For color, I used $(1/2)+(1/2)[\tanh(|z-1|-1), \tanh(|z+1|-1), \tanh(|z-i|-1)]$ to map complex coordinates to RGB. This makes the color depend on the distance to 1, -1 and i, making infinity white and zero some drab color (the -1 terms at the end determines the overall color range).

Here is the animated result:

What is going on? As I scale up the size of the leading term from zero, the root created by adding that term moves in from infinity towards the center, making the new basin of attraction grow. This behavior has been described in this post on dancing zeros. The zeros also tend to cluster towards the unit circle, crowding together and distributing themselves evenly. That distribution is the reason for the the colorful “flowers” that surround white spots (poles of the Newton formula, corresponding to zeros of the derivative of the polynomial). The central blob is just the attractor of the most “solid” zero, corresponding to the linear and constant terms of the polynomial.

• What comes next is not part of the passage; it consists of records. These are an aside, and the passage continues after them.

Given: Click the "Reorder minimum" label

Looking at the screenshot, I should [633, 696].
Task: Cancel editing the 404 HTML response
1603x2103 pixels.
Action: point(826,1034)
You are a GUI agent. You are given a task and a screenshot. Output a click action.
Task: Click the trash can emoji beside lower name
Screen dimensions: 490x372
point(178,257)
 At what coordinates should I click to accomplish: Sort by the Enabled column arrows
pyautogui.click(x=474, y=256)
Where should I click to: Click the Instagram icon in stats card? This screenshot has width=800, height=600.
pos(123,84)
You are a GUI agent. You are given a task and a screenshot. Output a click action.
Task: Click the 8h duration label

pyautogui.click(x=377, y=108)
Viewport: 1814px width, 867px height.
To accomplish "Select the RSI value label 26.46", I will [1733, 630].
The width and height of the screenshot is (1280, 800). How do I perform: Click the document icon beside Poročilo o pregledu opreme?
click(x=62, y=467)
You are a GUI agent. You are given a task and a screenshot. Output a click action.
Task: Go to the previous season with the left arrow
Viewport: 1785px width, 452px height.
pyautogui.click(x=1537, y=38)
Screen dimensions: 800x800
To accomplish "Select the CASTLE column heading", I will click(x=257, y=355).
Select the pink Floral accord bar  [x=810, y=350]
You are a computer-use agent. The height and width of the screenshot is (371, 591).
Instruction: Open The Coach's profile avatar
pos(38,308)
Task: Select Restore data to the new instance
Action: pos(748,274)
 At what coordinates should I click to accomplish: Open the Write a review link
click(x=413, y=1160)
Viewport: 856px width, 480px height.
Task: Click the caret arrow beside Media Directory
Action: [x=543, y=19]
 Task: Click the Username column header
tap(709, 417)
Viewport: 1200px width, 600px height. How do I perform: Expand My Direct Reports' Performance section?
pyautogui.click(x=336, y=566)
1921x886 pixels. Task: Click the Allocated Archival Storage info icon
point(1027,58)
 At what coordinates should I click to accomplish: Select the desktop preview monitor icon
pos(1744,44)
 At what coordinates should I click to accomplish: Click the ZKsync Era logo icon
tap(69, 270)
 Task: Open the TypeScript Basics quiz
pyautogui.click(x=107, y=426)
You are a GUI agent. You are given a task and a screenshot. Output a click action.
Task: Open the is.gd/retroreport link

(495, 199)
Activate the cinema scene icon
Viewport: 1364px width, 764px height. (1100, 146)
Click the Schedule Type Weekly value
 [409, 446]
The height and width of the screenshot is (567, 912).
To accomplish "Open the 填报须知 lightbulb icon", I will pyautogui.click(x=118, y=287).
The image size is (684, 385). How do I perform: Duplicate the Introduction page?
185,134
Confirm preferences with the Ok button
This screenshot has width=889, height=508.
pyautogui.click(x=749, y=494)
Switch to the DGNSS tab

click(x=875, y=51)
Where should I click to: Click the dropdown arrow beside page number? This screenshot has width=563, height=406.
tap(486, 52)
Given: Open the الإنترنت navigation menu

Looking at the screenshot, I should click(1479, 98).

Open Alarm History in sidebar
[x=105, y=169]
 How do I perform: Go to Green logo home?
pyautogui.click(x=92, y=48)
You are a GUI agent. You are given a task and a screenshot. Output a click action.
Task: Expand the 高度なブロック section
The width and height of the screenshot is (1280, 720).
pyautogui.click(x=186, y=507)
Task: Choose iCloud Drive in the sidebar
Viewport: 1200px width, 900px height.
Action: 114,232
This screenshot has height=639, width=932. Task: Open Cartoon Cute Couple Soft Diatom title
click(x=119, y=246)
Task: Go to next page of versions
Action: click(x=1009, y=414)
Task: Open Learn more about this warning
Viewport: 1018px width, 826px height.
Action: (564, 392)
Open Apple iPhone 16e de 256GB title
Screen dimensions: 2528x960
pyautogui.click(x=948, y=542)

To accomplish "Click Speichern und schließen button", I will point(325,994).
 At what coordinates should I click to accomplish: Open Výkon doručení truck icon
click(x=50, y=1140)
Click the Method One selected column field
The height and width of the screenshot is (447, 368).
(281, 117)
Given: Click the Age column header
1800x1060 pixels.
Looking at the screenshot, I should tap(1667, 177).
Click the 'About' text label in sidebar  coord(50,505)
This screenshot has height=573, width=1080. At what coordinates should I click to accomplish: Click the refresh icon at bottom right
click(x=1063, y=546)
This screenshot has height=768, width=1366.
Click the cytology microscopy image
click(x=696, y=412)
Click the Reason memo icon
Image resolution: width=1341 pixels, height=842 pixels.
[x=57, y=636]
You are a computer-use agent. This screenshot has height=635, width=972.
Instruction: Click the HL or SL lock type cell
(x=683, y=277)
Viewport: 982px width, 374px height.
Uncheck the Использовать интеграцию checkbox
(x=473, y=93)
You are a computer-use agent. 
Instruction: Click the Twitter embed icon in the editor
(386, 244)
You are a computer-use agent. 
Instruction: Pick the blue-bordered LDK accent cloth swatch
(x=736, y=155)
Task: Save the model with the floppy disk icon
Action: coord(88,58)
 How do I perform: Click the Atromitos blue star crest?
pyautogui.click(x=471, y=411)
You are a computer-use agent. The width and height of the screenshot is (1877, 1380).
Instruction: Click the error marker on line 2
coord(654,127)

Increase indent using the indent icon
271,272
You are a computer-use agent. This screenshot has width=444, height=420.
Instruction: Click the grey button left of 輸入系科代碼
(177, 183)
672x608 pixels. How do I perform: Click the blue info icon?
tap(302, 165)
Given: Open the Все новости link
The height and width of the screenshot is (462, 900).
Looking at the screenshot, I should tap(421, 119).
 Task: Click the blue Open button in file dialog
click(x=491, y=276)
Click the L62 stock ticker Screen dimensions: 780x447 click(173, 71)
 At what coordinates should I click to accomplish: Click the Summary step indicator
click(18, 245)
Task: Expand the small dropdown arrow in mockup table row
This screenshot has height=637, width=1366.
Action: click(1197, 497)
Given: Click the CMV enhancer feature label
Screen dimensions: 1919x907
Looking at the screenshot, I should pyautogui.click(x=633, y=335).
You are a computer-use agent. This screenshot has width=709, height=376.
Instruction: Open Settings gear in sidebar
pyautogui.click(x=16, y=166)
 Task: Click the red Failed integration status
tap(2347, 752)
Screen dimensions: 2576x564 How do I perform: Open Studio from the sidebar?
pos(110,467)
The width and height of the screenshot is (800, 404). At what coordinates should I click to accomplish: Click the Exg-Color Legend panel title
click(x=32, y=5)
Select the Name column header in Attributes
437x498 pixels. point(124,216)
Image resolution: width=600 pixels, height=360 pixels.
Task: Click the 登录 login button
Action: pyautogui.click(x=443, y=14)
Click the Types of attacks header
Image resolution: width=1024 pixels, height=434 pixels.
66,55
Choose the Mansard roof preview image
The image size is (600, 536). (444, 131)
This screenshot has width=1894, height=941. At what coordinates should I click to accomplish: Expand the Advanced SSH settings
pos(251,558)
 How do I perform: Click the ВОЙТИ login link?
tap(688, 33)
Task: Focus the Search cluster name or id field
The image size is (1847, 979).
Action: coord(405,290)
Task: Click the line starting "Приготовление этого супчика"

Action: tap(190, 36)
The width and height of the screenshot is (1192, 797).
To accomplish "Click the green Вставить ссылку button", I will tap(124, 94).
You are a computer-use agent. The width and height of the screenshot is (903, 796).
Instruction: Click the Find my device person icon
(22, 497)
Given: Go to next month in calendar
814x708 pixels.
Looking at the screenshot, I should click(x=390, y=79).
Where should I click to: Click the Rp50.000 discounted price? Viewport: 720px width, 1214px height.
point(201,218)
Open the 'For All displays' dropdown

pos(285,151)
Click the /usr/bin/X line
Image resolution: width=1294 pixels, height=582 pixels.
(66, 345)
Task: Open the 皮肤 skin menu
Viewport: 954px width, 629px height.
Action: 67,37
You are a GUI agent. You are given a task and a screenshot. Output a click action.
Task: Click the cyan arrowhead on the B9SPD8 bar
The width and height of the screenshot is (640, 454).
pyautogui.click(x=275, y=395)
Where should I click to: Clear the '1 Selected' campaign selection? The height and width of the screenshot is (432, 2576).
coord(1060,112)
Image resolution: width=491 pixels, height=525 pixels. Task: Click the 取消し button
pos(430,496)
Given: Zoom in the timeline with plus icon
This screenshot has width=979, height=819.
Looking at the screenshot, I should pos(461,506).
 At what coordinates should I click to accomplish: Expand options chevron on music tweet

The jostling is amusing: it looks like the roots do repel each other. This is presumably because close roots require a sharp turn of the function, but the “turning radius” is set by the coefficients that tend to be of order unity. Getting degenerate roots requires coefficients to be in a set of measure zero, so it is rare. Near-degenerate roots exist in a positive measure set surrounding that set, but it is still “small” compared to the general case.

# At infinity

So what happens if we let the degree go to infinity? As I previously mentioned, the generic behaviour of $\sum_{n=1}^\infty a_n z^n$ where $a_n$ is independent random numbers is a lacunary function. So we should not expect anything outside the unit circle. Inside the circle there will be poles, so there will be copies of the undefined outside region (because of Great Picard’s Theorem (meromorphic version)). Since the function is analytic these copies will be conformal mappings of the exterior and hence roughly circular. There will also be zeros, and these will have their own basins of attraction. A few of the central ones dominate, but there is an infinite number of attractors as we approach the circular border which is crammed with poles and zeros.

Since we now know we will only deal with the unit disk, we can avoid transforming the entire plane and enjoy the results:

What happens here is that the white regions represents places where points get mapped onto the undefined outside, while the colored fractal regions are the attraction basins for the zeros. And between them there is a truly wild boundary. In the vanilla $z^3+1$ fractal every point on the boundary is a meeting point of the three basins, a tri-point. Here there is an infinite number of attractors: the boundary consists of points where an infinite number of different attractors meet.